Sim, depois que esfriaram completamente, embale em porções pequenas e coloque no congelador. Elas podem ser reaquecidas diretamente no vapor ou no micro-ondas, mas o melhor é no forno, cobertas com um pouco de suco.
Os valores nutricionais dessas sarmale variam bastante dependendo da carne e da quantidade de gordura ou defumado que você usa. Em geral, em uma porção média (cerca de 4-5 sarmale), você tem cerca de 400-500 kcal, com aproximadamente 25-30g de proteína, 25-30g de gordura e cerca de 30g de carboidratos (do arroz e do repolho). Se você fizer mais magras, com carne de peru ou boi magro, as gorduras diminuem. O repolho azedo é bom para probióticos, também tem um pouco de vitamina C (embora não muito após o cozimento), e o arroz adiciona um pouco de energia. Com creme de leite por cima, as gorduras aumentam bastante, então se você quiser algo mais leve, coloque menos ou deixe de lado. É uma comida substancial, então você não precisa de porções enormes para se sentir satisfeito. Se estiver de olho na silhueta, faça-as menores e não coloque muito defumado.
Ao armazenar, as sarmale conservam-se muito bem na geladeira, mesmo por 4-5 dias, se não forem tocadas com uma colher suja. Eu as reaqueço no fogão, com um pouco de água se o líquido tiver diminuído, ou no forno se tiver mais. No micro-ondas não gosto, parece que muda o sabor. Se você quiser mantê-las por mais tempo, congele-as após esfriar, em porções pequenas. Retire um dia antes, deixe na geladeira e depois aqueça suavemente, para não usar potência alta, pois ficam em pasta.
Ingredientes:
Repolho azedo – dá sabor, acidez e mantém a mistura unida. Não deve ser muito salgado.
Carne moída (porco e/ou boi) – base do recheio, dá consistência e sabor. O porco torna tudo mais suculento.
Arroz – liga a mistura e “expande” um pouco o recheio, para não ficar tudo muito denso.

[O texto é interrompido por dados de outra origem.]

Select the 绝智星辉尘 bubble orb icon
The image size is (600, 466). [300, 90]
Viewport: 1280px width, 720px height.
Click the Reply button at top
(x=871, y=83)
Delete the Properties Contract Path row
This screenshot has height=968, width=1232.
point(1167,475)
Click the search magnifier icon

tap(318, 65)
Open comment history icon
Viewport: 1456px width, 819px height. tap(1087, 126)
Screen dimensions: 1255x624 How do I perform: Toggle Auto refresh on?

Sal – para o sabor, mas atenção à quantidade, para não ficar muito salgado com o repolho.
Pimenta-do-reino – sabor clássico, não exagere.
Tomilho seco – para aroma e um leve sabor de ervas, sem dominar tudo.
Defumado (ossos, bacon) – dá sabor intenso e enriquece tudo, se você gosta.
Creme de leite – opcional ao servir, para quem quer um toque a mais de cremosidade e frescor.
Como procedo: Em uma tigela, coloquei a carne moída, por cima sal, pimenta, arroz bem lavado previamente, misturei bem todos os ingredientes e deixei de lado. Abri as folhas de repolho, removi a parte dura do talo. Na minha região, na Transilvânia, o repolho recheado é feito do tamanho da folha de repolho... se a folha for grande, eles saem grandes, se for pequena, saem pequenos, então faço o mesmo. Piquei finamente a parte com folhas muito pequenas do repolho e coloquei no fundo da panela. Para embrulhar o repolho recheado de forma rápida e fácil, procedo da seguinte forma: pego uma folha de repolho, no meio coloco a carne, depois puxo o lado direito da folha sobre a carne, o lado esquerdo e depois enrolo e pronto, o repolho recheado... dessa forma, o tempo para embrulhar é reduzido e os repolhos recheados não se desfazem ao ferver. Coloquei uma camada de repolhos recheados na panela, uma camada de carne defumada e assim por diante até que a panela estivesse cheia. Por cima, coloquei novamente repolho picado e um punhado generoso de tomilho. Adicionei cerca de 2 xícaras de suco de repolho e o restante de água na panela e deixei cozinhar em fogo baixo até que estivessem completamente cozidos. Sempre sirvo os repolhos recheados com creme azedo; se você não gosta, pode eliminar. Bom apetite!
Ingredientes: Usei: 3 repolhos em conserva, 650-700 gramas de carne moída (porco e boi), 1 colher de chá de pimenta do reino, uma xícara de arroz, sal grosso, tomilho seco, ossos defumados para sabor.